(Collected data entries)
################

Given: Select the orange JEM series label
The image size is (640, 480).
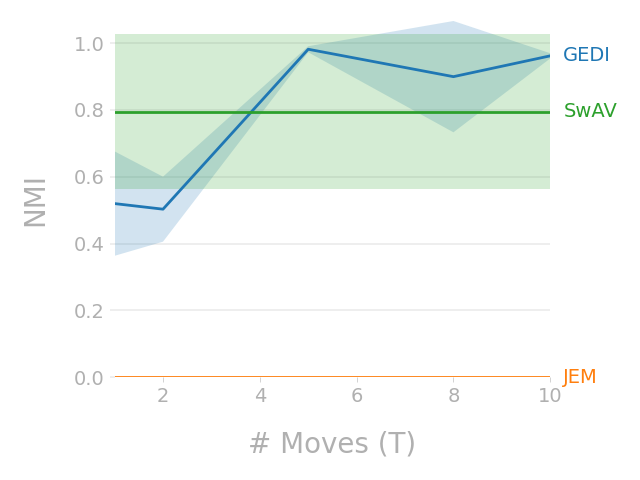Looking at the screenshot, I should [x=579, y=378].
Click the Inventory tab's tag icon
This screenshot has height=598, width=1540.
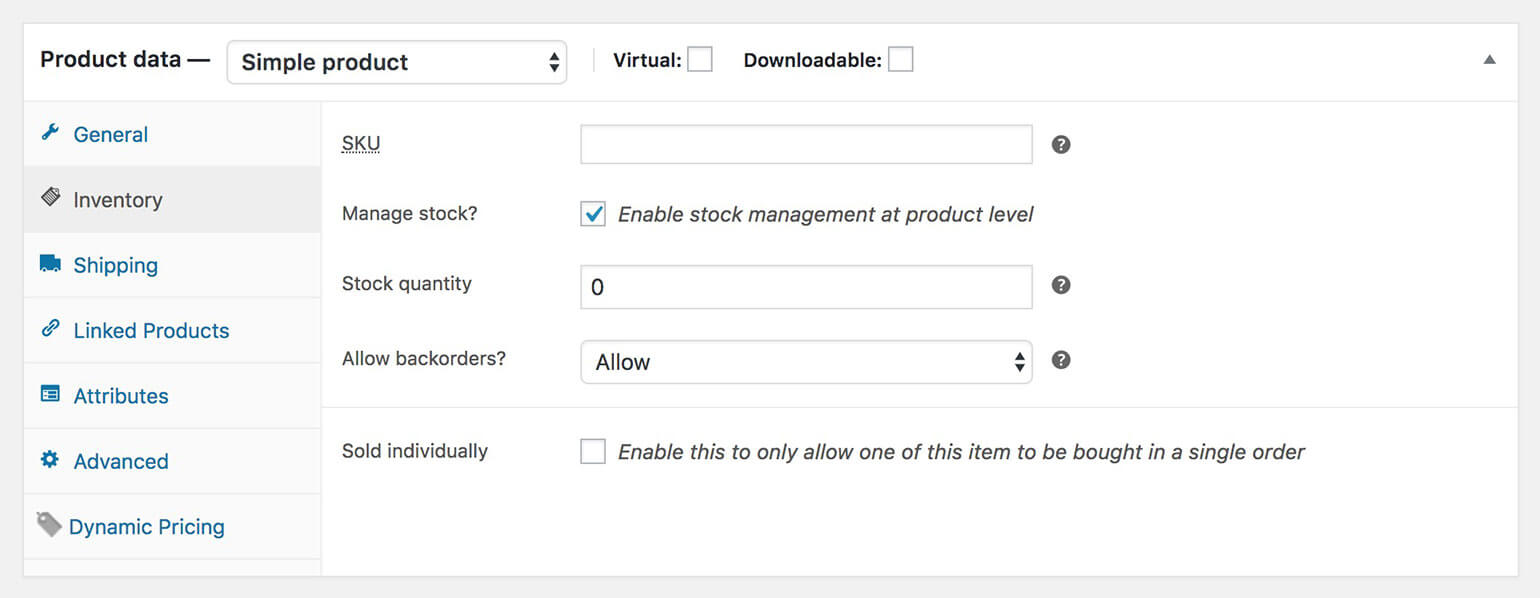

################

→ **Problem statement**
Reproduce each line of the records above, exactly and without pictures.

→ **Output for this exercise**
Given: Select the orange JEM series label
The image size is (640, 480).
Looking at the screenshot, I should [x=579, y=378].
Click the Inventory tab's tag icon
This screenshot has height=598, width=1540.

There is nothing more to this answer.